Lung function (peak expiratory flow [PEF] and forced expiratory volume in 1 second [FEV( 1)]) and symptoms were measured at bedside and activities were measured during the morning using a six-item questionnaire concerning basic morning routines. In a randomised, double-blind, multicentre, cross-over study, 442 patients with COPD aged >or=40 years (pre-bronchodilator FEV(1) <or=50%; FEV(1)/vital capacity <70%) received budesonide/formoterol (320/9 microg, one inhalation twice daily) dry powder inhaler (DPI) or salmeterol/fluticasone (50/500 microg, one inhalation twice daily) DPI daily, for 1 week each, separated by a 1- to 2-week washout. Lung function (PEF and FEV(1)) shortly after rising from bed in the morning, symptoms and basic morning activities were assessed by electronic diary (e-Diary) recordings.

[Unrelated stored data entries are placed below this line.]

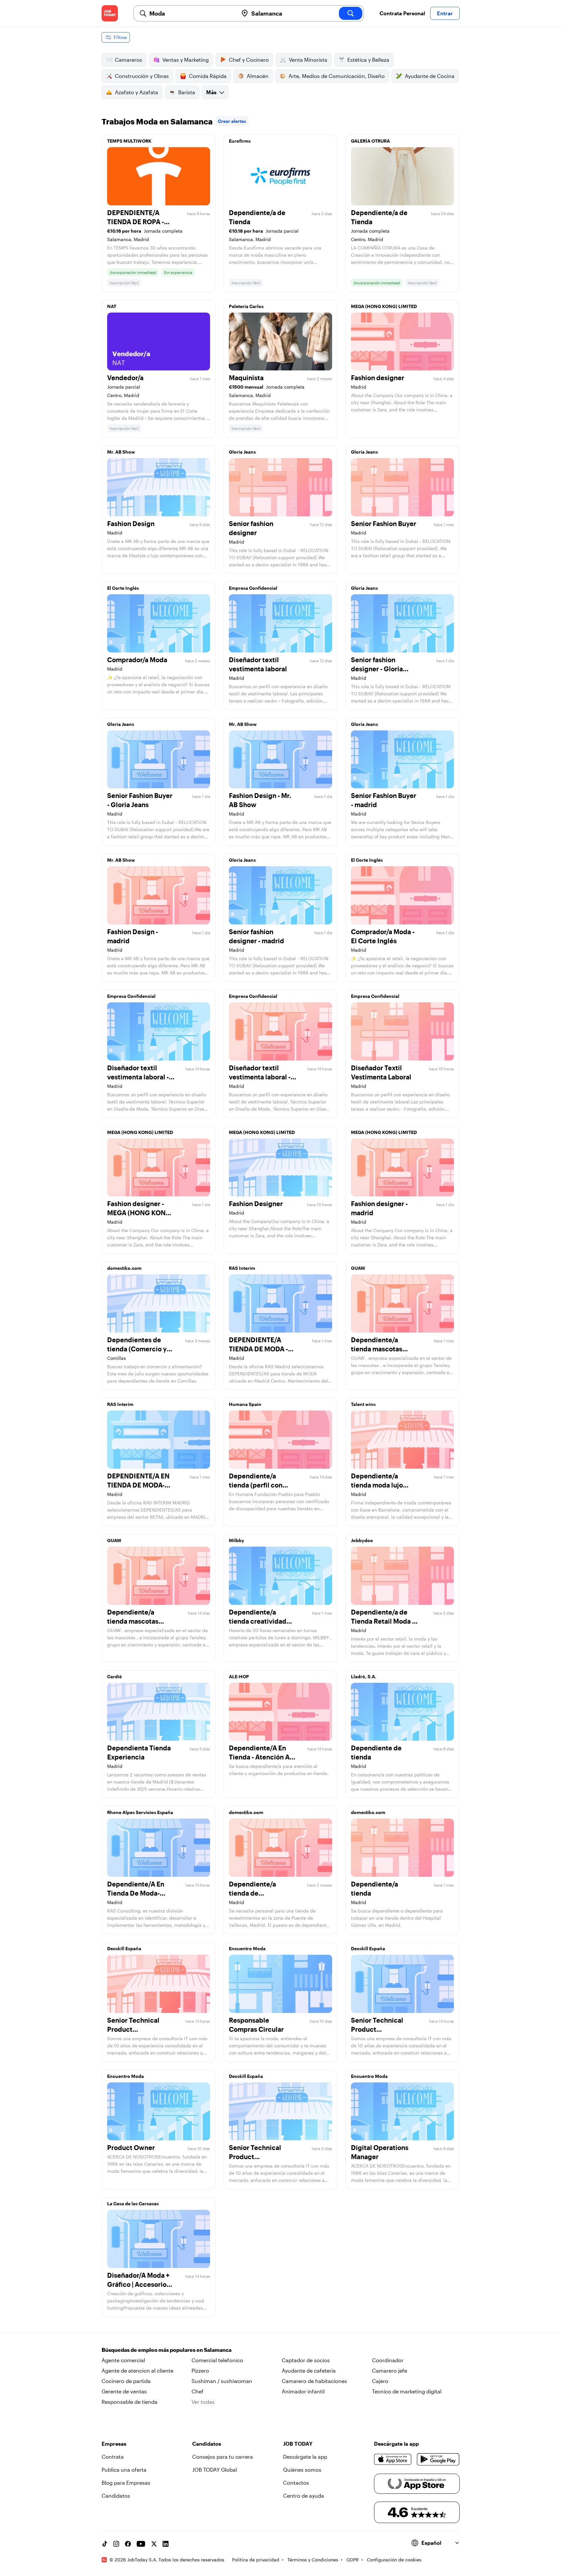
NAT (111, 306)
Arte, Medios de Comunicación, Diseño (337, 76)
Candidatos (116, 2495)
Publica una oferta (124, 2470)
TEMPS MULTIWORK (129, 141)
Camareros (128, 60)
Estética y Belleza (368, 60)
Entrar (445, 13)
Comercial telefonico (217, 2360)
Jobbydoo (362, 1540)
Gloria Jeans (242, 452)
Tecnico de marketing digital (407, 2391)
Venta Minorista (308, 60)
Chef (198, 2391)
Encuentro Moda (247, 1948)
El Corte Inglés (123, 588)
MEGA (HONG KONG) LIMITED (384, 306)
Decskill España (124, 1948)
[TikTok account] (104, 2544)
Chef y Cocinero (249, 60)
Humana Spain (245, 1404)
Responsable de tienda (129, 2402)
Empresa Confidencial (253, 588)
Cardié (114, 1676)
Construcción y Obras (142, 76)
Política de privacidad (255, 2559)
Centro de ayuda (303, 2495)
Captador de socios (306, 2360)
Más (211, 92)
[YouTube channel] (141, 2544)
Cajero (380, 2381)
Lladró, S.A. (363, 1676)
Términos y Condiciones (312, 2559)
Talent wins (363, 1404)
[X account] (154, 2544)
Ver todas (203, 2402)
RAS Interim (242, 1268)
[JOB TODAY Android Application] (438, 2459)
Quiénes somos (302, 2470)
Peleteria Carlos (246, 306)
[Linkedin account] (165, 2544)
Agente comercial (123, 2360)
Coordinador (388, 2360)
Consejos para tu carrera (222, 2457)
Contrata (113, 2457)
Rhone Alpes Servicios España (140, 1812)
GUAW (358, 1268)
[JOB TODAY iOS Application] (393, 2459)
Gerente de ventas (124, 2391)
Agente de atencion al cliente (137, 2370)
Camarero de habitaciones (314, 2381)
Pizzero (200, 2370)
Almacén (257, 76)
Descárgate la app (305, 2457)
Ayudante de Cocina (430, 76)
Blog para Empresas (126, 2482)
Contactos (296, 2482)
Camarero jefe (389, 2370)
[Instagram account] (116, 2544)
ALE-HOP (239, 1676)
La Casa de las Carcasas (133, 2203)
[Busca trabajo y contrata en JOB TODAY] (110, 13)
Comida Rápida (208, 76)
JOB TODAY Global (214, 2470)
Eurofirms (240, 141)
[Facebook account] (128, 2544)
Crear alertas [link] (232, 121)
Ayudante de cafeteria (309, 2370)
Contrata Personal (402, 13)
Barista (186, 92)
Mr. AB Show (121, 452)
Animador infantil (303, 2391)
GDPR (352, 2559)
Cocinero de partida (126, 2381)
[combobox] (191, 13)
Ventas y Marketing (185, 60)
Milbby (236, 1540)
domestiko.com (124, 1268)
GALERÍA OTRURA (370, 141)
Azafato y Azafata (136, 92)
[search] (350, 13)
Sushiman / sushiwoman (222, 2381)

Budesonide/formoterol and salmeterol/fluticasone treatment increased morning PEF 5 minutes post-dose, measured as a mean improvement from baseline over the full study period (primary endpoint; adjusted mean change: 15.1 l/min and 14.2 l/min, respectively [difference 1.0 l/min; p = 0.603]). Mean morning FEV(1) improved more following budesonide/ formoterol treatment versus salmeterol/fluticasone at 5 minutes (0.12 l versus 0.09 l; p = 0.090) and 15 minutes (0.14 l versus 0.10 l; p < 0.05) post-dose. Budesonide/formoterol demonstrated a more rapid onset of effect as reflected by increases in e-Diary-recorded PEF and FEV( 1) from pre-dose to 5 and 15 minutes post-dose (all p < 0.001) and spirometry at the clinic measured after the first dose (FEV(1) p < 0.001; 5 minutes post-dose). Improvements in symptom scores within 15 minutes after drug administration were similar for both drugs, but budesonide/formoterol treatment resulted in significantly greater improvements in total morning activities score (getting washed, dried, dressed, eating breakfast and walking around the home; 0.22 versus 0.12 respectively, p < 0.05). Both treatments were well tolerated.


Short-term treatment with budesonide/formoterol DPI or salmeterol/fluticasone DPI was effective in patients with COPD. Budesonide/formoterol had a more rapid onset of effect compared with salmeterol/fluticasone and resulted in greater improvements in ability to perform morning activities despite the lower inhaled corticosteroid dose.